%%
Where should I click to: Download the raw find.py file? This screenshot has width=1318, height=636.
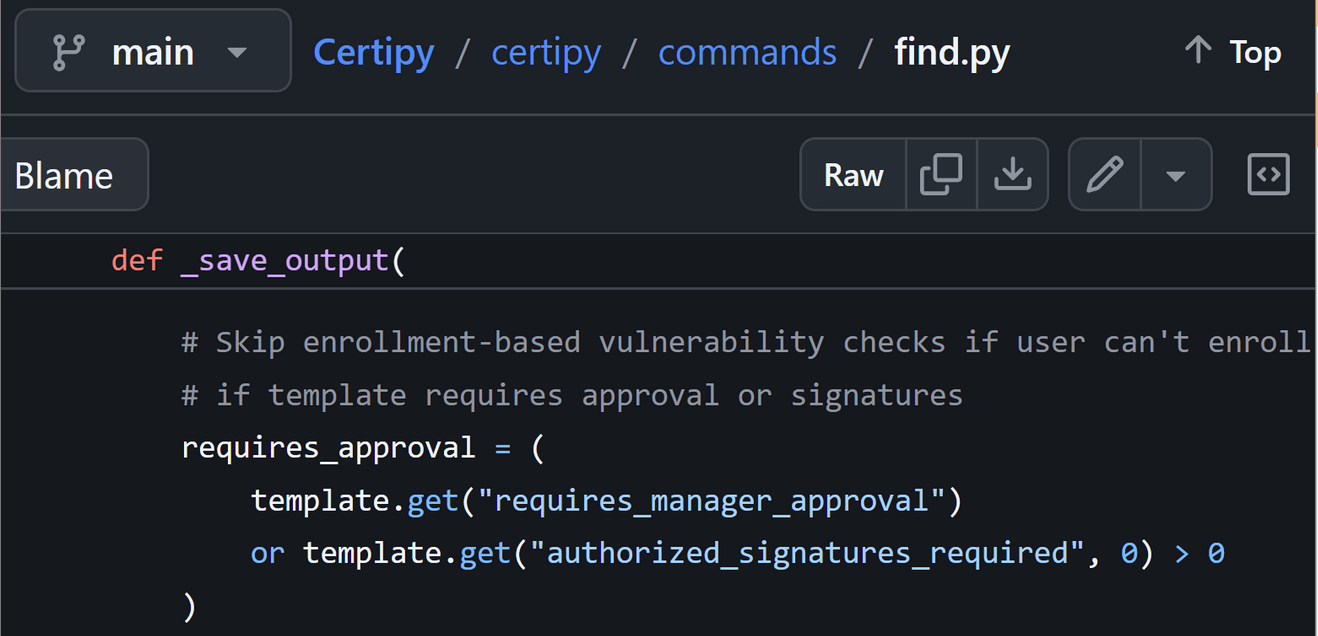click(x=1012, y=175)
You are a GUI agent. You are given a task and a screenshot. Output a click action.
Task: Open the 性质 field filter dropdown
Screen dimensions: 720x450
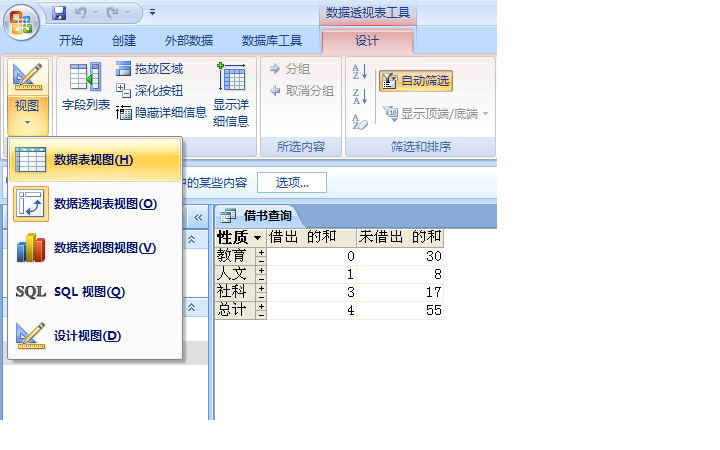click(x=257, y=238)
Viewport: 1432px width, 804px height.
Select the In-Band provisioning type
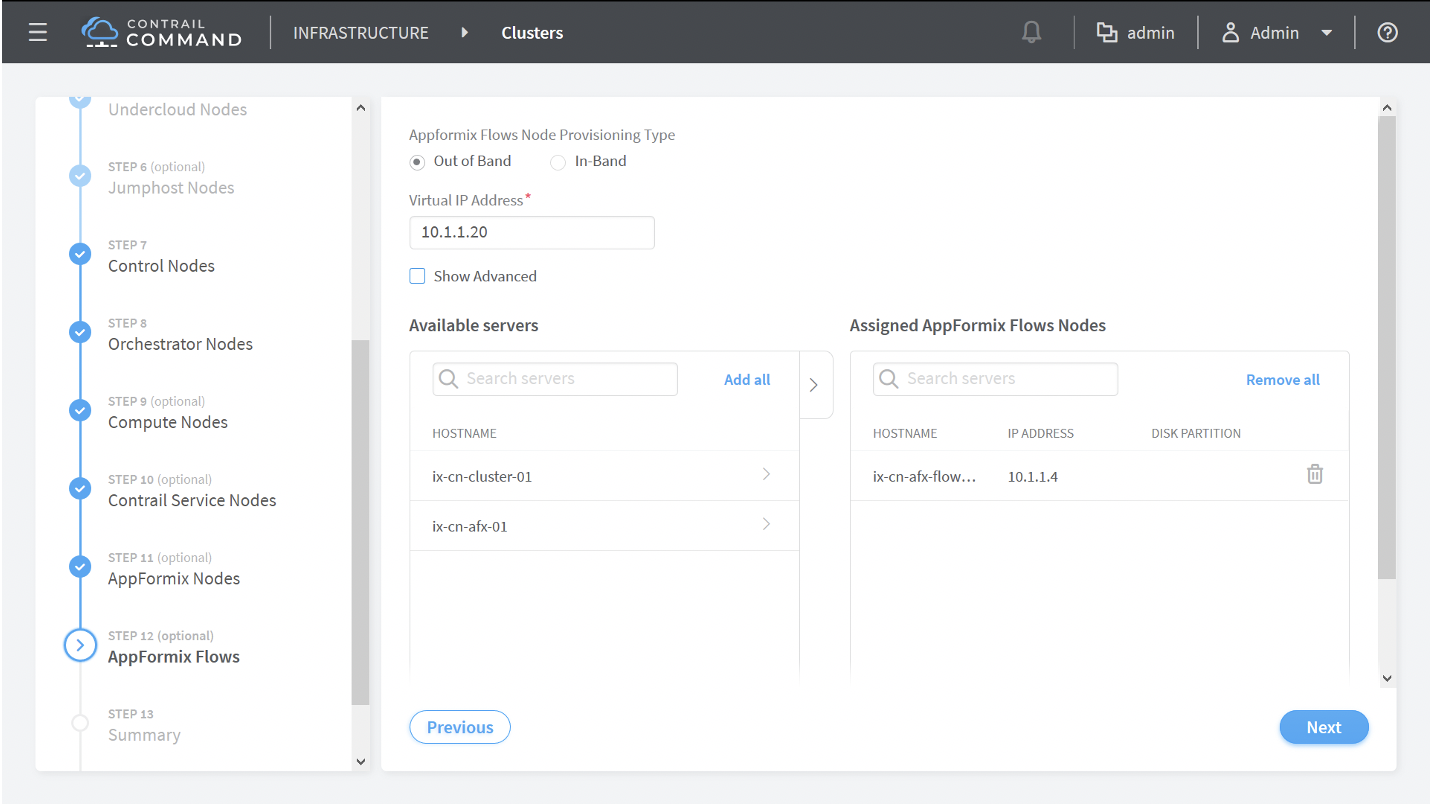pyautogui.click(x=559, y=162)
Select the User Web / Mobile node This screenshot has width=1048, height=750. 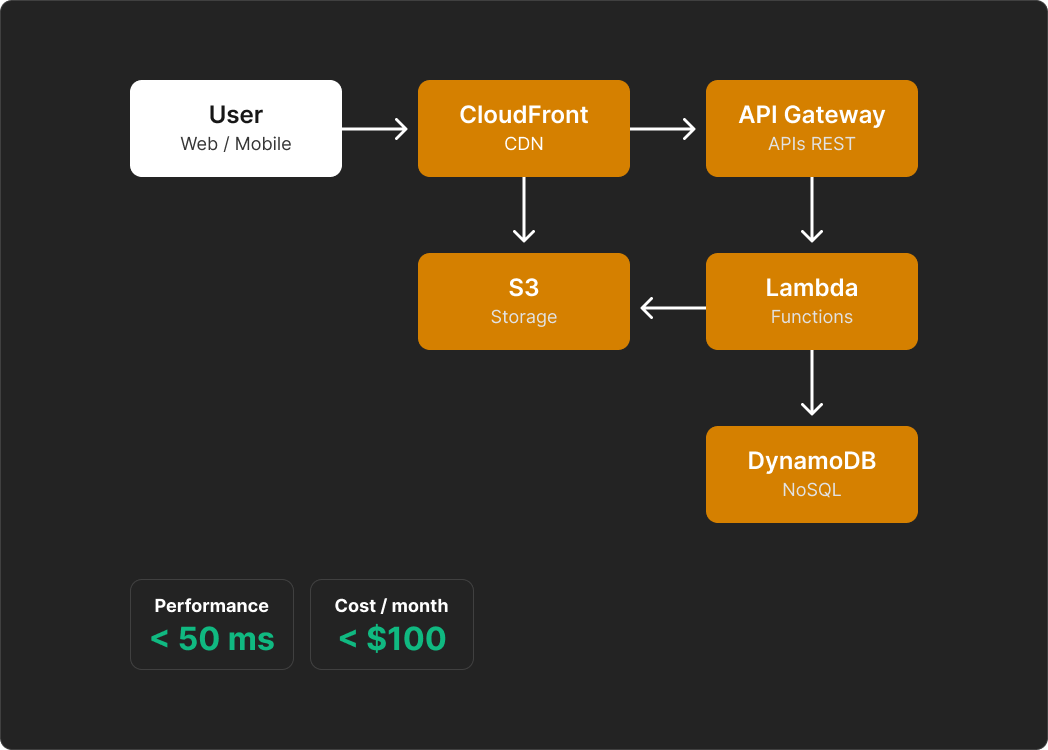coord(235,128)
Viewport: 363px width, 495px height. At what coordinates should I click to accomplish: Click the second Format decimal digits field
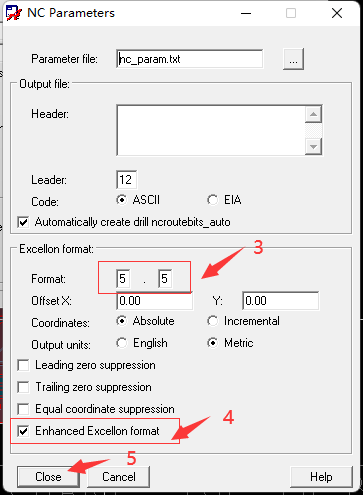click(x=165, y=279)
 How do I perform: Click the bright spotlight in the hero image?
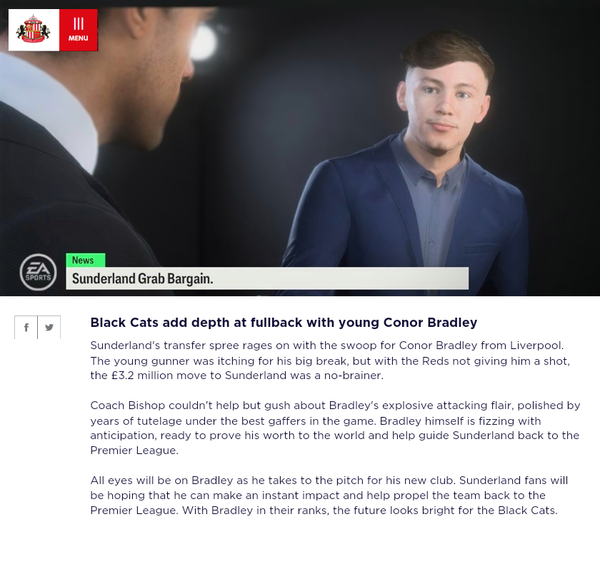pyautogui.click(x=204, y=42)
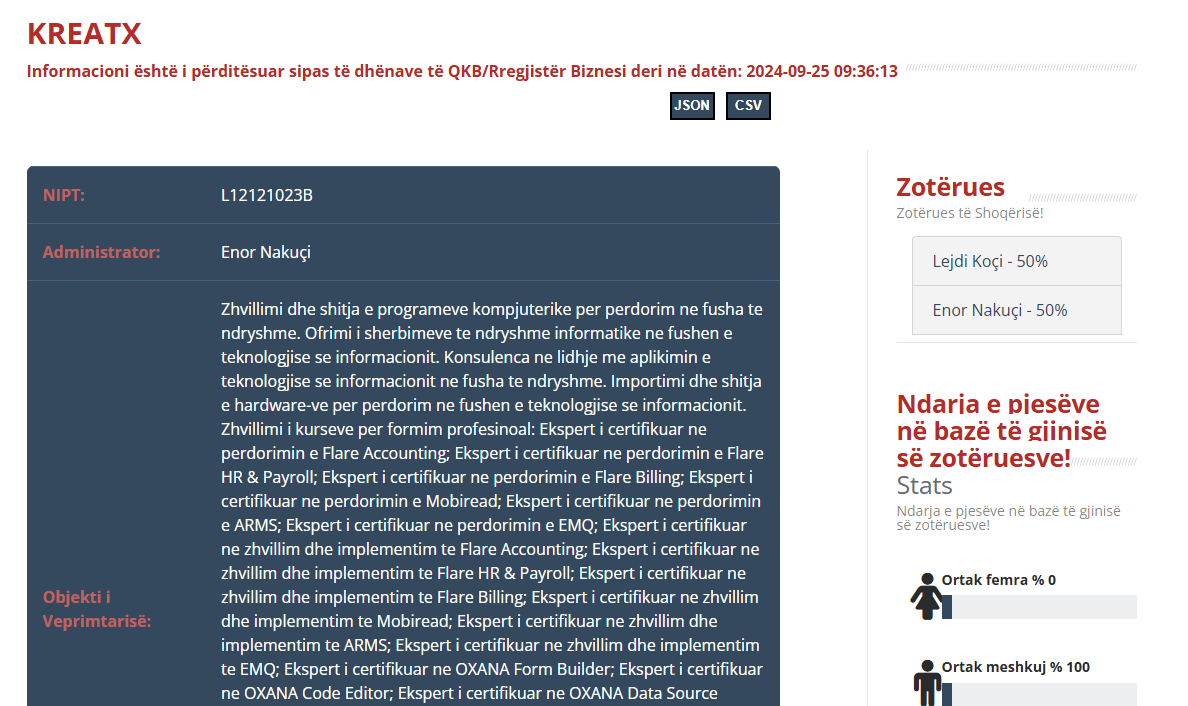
%%
**How to complete this task:** Every line from the one containing "Viewport: 363px width, 495px" through the end of the records is to be returned exactly, and those lines alone; pictures are dropped.

**Answer box:**
Viewport: 363px width, 495px height. At what coordinates should I click to accomplish: Click the second Format decimal digits field
click(x=165, y=279)
 How do I perform: Click the bright spotlight in the hero image?
pyautogui.click(x=204, y=42)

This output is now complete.